→ SEITE:
===============

Stein zur Heizung und Beleuchtung im Museum 

Von Hermann Neumeyer

 

In der Abteilung „Burg und Stadt im Mittelalter“ befindet sich ein merkwürdiger Stein in der Form eines sorgfältig behauenen Quaders, der an seiner Oberfläche, in fünf Reihen angeordnet, 31 halbkugelförmig ausgebohrte Löcher aufweist. Es handelt sich dabei um einen Sandstein, dessen besondere Härte im Laufe der Erdgeschichte durch Dolomitisierung entstanden ist.

Somit haben wir hier ein besonders hartes, gleichzeitig aber auch leicht poröses Gesteinsmaterial von demzufolge schlechter Wärmeleitfähigkeit bzw. Wärmeabgabe vor uns.Die Dolomitisierung ist dabei ein natürliches Phänomen unter der Einwirkung von magnesiumhaltigem Wasser, bei dem hier der im Sandstein eingeschlossene Kalk in Dolomit umgewandelt wurde. Erinnert sei in diesem Zusammenhang auch daran, dass Dolomitkalk für die Produktion von feuerfestem Material verwendet wird. 

Die Gesteinsstruktur des Quadersteines wäre damit also vorrangig mit einer ursprünglichen Nutzung des Steines als Beleuchtungs- bzw. Heizungsstein vereinbar und weniger mit einer Nutzung als Aufbewahrungsstein, Kugelgießstein oder Spielstein. Das kleine Loch zwischen der dritten und der vierten Reihe könnte als Transporthilfe gedient haben. Diese Annahme wird vor allem durch einen Vergleich mit einem ähnlichen Stein aus einer Landkirche in Schweden erhärtet. Dieser gotländische Stein ist mit acht solchen Löchern ausgestattet und befindet sich heute im Fornsal-Museum in Visby.  Da der im Wolfhager Regionalmuseum ausgestellte Stein im Hangschutt der ehemaligen Burg Naumburg gefunden wurde, hätte er demzufolge einen Beitrag zur Verbesserung der Wohnlichkeit auf der ehemaligen Burg Naumburg geleistet.

===============

→ SCHRIFTLICHE ANWEISUNG:
Schreib aus dem Text über den Stein im Museum die Stelle Wort für Wort ab, die mit „Von Hermann Neumeyer“ anfängt und bis einschließlich „Material verwendet wird.“ geht.

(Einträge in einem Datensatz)

===============

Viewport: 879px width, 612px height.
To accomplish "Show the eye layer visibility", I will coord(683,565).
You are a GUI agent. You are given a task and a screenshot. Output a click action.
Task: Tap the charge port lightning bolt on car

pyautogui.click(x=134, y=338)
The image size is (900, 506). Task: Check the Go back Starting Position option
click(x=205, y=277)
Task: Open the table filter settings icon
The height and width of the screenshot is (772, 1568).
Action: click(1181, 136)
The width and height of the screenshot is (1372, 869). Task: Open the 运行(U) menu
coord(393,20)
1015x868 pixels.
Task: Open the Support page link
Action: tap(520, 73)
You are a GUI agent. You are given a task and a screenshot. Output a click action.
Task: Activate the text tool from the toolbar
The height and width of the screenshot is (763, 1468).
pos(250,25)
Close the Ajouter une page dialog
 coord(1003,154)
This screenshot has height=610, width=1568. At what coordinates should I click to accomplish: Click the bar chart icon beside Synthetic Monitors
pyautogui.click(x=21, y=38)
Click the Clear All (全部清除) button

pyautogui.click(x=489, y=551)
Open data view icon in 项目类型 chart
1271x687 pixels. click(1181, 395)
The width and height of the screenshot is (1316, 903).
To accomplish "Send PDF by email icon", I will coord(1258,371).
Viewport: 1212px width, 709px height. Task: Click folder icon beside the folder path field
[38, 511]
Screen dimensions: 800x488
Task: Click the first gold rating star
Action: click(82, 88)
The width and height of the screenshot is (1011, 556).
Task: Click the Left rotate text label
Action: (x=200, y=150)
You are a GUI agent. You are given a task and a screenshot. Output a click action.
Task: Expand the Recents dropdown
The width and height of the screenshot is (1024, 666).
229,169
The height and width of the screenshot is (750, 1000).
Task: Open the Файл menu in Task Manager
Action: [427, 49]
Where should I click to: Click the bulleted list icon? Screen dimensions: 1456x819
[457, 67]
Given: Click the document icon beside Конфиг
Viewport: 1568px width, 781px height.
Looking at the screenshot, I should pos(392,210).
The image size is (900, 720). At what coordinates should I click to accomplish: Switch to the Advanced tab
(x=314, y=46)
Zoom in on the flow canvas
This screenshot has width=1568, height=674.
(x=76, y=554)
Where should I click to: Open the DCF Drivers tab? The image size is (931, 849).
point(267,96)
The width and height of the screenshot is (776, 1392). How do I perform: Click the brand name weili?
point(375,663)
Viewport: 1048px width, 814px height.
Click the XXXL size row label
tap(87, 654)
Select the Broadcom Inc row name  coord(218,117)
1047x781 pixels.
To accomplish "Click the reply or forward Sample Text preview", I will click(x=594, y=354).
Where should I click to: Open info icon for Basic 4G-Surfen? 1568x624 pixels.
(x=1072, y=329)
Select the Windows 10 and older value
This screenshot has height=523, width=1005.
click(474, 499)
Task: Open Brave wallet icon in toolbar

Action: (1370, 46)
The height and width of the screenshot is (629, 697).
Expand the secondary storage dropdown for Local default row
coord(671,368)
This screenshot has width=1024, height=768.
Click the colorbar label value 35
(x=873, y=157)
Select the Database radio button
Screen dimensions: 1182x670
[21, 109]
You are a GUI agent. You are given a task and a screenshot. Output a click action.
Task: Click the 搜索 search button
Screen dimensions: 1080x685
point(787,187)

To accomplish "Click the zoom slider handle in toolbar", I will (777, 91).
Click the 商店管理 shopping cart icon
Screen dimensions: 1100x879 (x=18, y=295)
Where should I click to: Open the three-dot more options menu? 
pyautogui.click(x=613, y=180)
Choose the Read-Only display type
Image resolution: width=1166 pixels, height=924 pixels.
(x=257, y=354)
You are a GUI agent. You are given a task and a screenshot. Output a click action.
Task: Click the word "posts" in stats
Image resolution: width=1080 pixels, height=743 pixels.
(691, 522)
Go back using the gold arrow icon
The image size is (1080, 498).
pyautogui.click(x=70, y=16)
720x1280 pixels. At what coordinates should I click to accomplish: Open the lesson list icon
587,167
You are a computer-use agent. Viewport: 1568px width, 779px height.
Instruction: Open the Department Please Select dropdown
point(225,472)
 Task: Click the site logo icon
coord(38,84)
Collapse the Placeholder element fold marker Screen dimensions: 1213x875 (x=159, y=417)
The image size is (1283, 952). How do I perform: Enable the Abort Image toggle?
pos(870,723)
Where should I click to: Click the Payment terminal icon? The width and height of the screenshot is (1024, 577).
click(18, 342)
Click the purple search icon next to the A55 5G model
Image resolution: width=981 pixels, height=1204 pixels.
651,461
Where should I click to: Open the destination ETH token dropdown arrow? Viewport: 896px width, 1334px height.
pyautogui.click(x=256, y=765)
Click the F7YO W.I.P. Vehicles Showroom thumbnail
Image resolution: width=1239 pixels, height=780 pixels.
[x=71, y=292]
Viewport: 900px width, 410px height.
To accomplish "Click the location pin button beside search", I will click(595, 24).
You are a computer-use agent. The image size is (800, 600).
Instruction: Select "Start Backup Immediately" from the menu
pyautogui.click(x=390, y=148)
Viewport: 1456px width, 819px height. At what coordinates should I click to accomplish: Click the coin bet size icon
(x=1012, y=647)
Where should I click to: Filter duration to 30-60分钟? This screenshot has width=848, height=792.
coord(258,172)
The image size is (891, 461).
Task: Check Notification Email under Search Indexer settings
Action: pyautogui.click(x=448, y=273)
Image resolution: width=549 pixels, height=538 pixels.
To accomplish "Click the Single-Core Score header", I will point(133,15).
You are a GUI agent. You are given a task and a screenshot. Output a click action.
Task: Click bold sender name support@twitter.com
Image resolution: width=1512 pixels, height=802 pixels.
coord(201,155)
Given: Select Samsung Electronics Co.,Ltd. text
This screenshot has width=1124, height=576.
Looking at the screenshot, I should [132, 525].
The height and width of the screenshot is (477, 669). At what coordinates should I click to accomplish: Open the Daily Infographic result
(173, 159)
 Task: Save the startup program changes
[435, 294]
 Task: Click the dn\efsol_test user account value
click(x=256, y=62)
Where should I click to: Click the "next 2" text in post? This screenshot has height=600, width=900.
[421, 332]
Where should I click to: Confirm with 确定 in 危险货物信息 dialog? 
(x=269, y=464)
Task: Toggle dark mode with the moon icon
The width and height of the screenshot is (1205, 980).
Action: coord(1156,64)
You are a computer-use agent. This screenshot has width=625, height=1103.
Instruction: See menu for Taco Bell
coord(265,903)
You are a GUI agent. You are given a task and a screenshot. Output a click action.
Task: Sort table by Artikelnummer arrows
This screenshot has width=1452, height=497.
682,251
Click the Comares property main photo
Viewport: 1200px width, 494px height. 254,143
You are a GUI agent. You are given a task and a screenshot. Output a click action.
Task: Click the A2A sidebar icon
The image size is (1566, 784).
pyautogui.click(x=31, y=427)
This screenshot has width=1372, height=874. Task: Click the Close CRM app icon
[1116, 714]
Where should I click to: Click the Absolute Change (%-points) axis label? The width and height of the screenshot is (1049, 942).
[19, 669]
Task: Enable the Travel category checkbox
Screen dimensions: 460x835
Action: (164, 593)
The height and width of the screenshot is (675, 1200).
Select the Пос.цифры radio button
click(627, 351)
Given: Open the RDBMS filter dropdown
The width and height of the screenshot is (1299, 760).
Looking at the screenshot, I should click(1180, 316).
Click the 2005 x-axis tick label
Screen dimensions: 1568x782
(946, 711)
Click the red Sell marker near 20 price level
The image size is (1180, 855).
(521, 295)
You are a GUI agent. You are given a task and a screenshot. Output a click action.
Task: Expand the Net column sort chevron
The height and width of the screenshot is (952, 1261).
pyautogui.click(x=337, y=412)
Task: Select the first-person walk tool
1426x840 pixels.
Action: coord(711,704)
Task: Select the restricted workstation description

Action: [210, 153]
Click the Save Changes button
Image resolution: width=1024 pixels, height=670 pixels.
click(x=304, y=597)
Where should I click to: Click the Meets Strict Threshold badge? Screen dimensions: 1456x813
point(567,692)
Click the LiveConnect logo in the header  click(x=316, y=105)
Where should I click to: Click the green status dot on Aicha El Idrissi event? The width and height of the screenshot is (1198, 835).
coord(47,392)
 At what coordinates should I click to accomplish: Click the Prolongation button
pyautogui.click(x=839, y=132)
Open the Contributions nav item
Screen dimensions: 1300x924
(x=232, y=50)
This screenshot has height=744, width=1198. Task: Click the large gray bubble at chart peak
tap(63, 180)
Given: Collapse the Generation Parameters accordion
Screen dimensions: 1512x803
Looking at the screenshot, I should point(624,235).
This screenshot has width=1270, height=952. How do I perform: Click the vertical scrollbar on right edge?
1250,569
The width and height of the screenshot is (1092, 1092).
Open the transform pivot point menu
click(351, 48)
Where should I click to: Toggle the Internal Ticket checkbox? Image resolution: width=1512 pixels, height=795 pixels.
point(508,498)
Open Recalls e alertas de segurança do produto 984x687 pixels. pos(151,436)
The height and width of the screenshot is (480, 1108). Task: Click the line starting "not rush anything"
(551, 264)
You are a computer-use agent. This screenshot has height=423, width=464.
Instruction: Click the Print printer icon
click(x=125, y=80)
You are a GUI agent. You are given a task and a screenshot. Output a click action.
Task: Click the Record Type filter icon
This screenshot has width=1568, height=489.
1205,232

===============

→ ANTWORT ZUR AUFGABE:
Von Hermann Neumeyer

 

In der Abteilung „Burg und Stadt im Mittelalter“ befindet sich ein merkwürdiger Stein in der Form eines sorgfältig behauenen Quaders, der an seiner Oberfläche, in fünf Reihen angeordnet, 31 halbkugelförmig ausgebohrte Löcher aufweist. Es handelt sich dabei um einen Sandstein, dessen besondere Härte im Laufe der Erdgeschichte durch Dolomitisierung entstanden ist.

Somit haben wir hier ein besonders hartes, gleichzeitig aber auch leicht poröses Gesteinsmaterial von demzufolge schlechter Wärmeleitfähigkeit bzw. Wärmeabgabe vor uns.Die Dolomitisierung ist dabei ein natürliches Phänomen unter der Einwirkung von magnesiumhaltigem Wasser, bei dem hier der im Sandstein eingeschlossene Kalk in Dolomit umgewandelt wurde. Erinnert sei in diesem Zusammenhang auch daran, dass Dolomitkalk für die Produktion von feuerfestem Material verwendet wird.